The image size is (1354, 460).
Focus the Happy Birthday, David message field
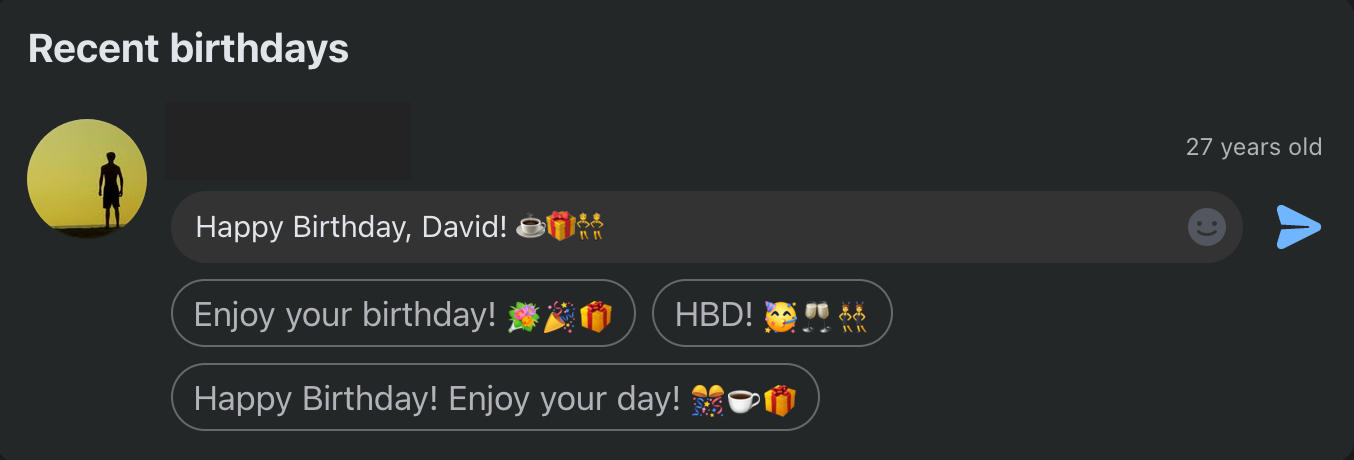[x=707, y=227]
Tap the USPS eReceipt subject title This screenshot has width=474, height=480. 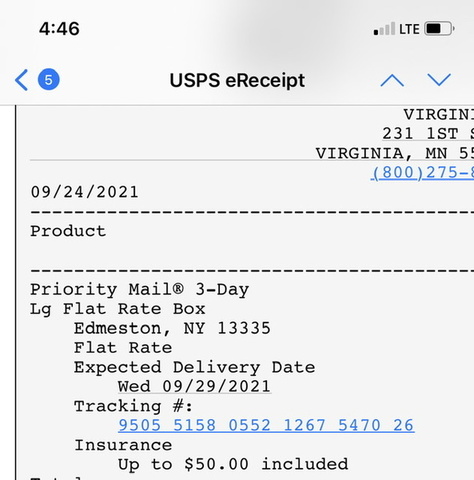[x=237, y=81]
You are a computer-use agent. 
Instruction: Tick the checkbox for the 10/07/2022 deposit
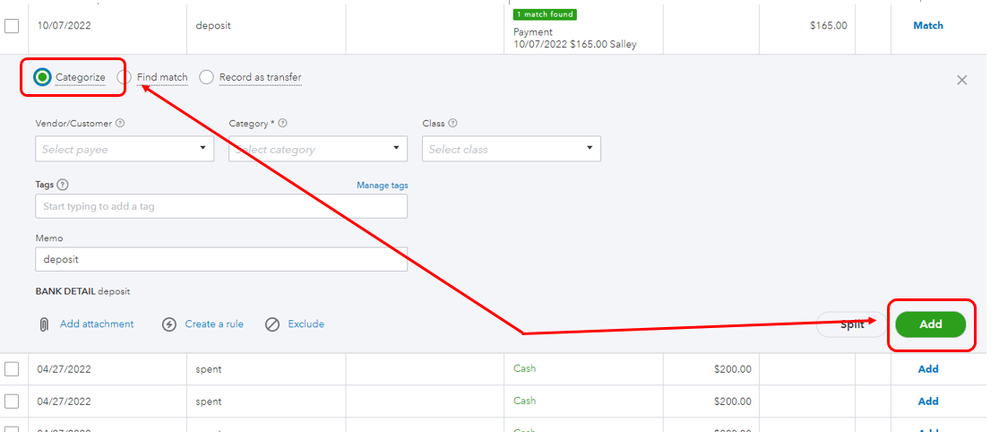[12, 26]
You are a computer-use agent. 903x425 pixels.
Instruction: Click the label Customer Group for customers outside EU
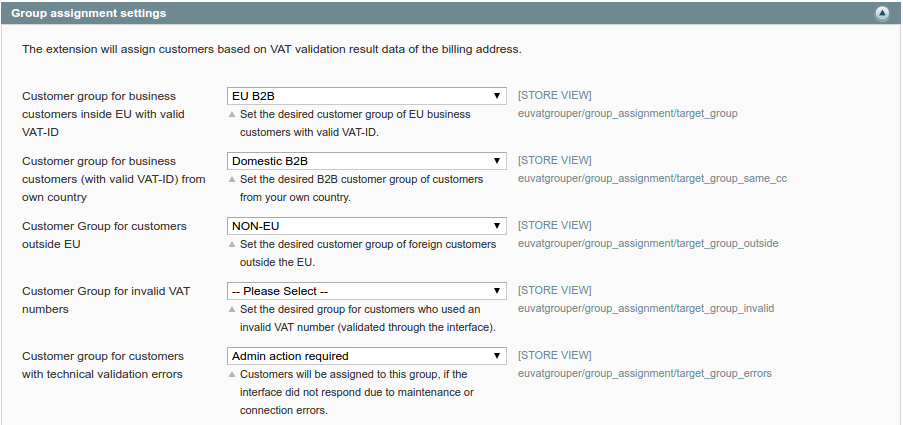pos(104,235)
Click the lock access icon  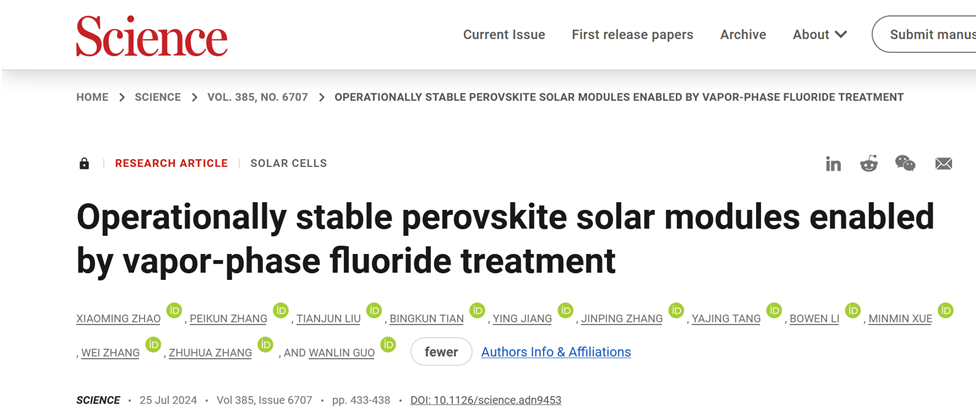coord(84,164)
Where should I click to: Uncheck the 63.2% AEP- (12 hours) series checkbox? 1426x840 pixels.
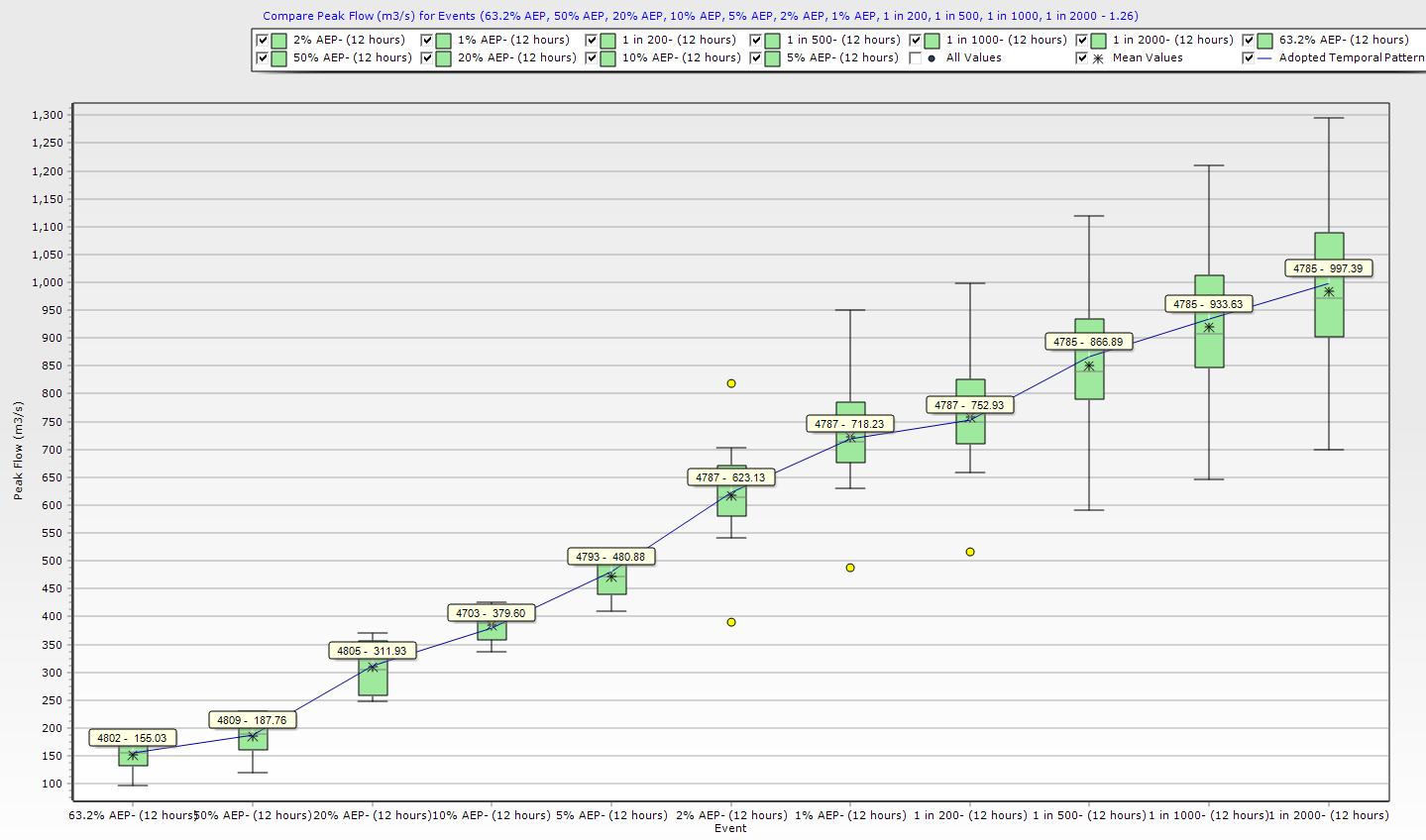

____

* Exercise prompt
Pick out every line of the listing that contains the string "computer", matching its case exactly.

* Exercise output
You are a computer-use agent. 
You are a computer-use agent. 903x425 pixels.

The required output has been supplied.